Liberal Backlash On Public Plan
The strong reaction by liberals to the possibility that the public option could be dropped from a health overhaul proposal peppered Tuesday's news coverage:
Politico: Obama's evident backing-off of the public option "sent congressional liberals into full revolt." Liberal lawmakers sent a letter to Obama's health secretary and told Politico that "a bill without a public option simply won't win enough votes in their caucus a sentiment that raises fresh questions about the prospects to enact sweeping health care reform this year." In the letter, three liberals warned, "To take the public option off the table would be a grave error" (Martin and Brown, 8/18).
The Washington Post: In the Senate, where negotiations are now focused, John D. Rockefeller [D-W.Va.] said that a public option is "a must." Sen. Russell Feingold [D-Wis.] said that 'without a public option, I don't see how we will bring real change to a system that has made good health care a privilege for those who can afford it.'" However, White House officials said the president's support for the plan had not changed and that the media had 'fabricated' the development. Meanwhile, "Democrats close to the White House" were pessimistic about forging a bipartisan compromise, but said backing away form the public plan may be necessary to gain support even from more conservative Democrats (Kornblut and Bacon, 8/18).

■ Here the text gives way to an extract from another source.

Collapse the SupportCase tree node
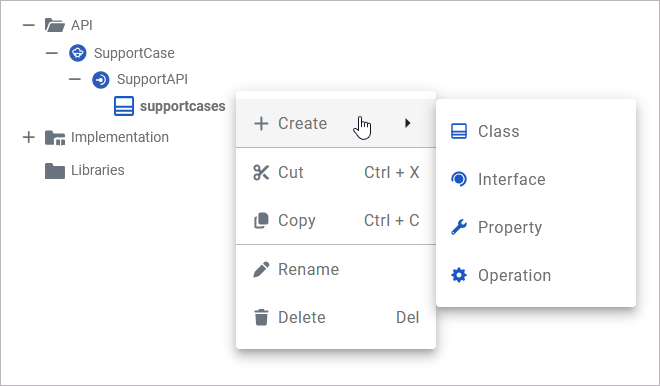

ABC News: Rep. Anthony Weiner, D-N.Y., a public plan supporter, said "Some of us who have gotten roughed up pretty good at town hall meetings and stuck in there because we believe in this, now kind of feel like we have a tire track on our chest where the bus that rolled over us is," referring to the president's implicit change of tone. Weiner warned that some House Democrats may not support a bill without the public option. "If the president thinks we're gonna get the votes without the public option, he's got another think coming," Weiner said (Tapper, 8/17).
The Associated Press reported on the other end of the political spectrum, noting that Obama's weekend comments "drew scarce interest from Republicans and other critics on Monday, a fresh sign of the daunting challenge in finding middle ground in an increasingly partisan political struggle." Sen. Mitch McConnell, R-Ky., the minority leader, released a statement deflecting attention to other topics: "Americans are rightly skeptical about the administration's approach to overhauling everyone's health care Moreover, Americans are concerned about funding new government programs through massive cuts to Medicare and taxes on small business" (Espo, 8/18).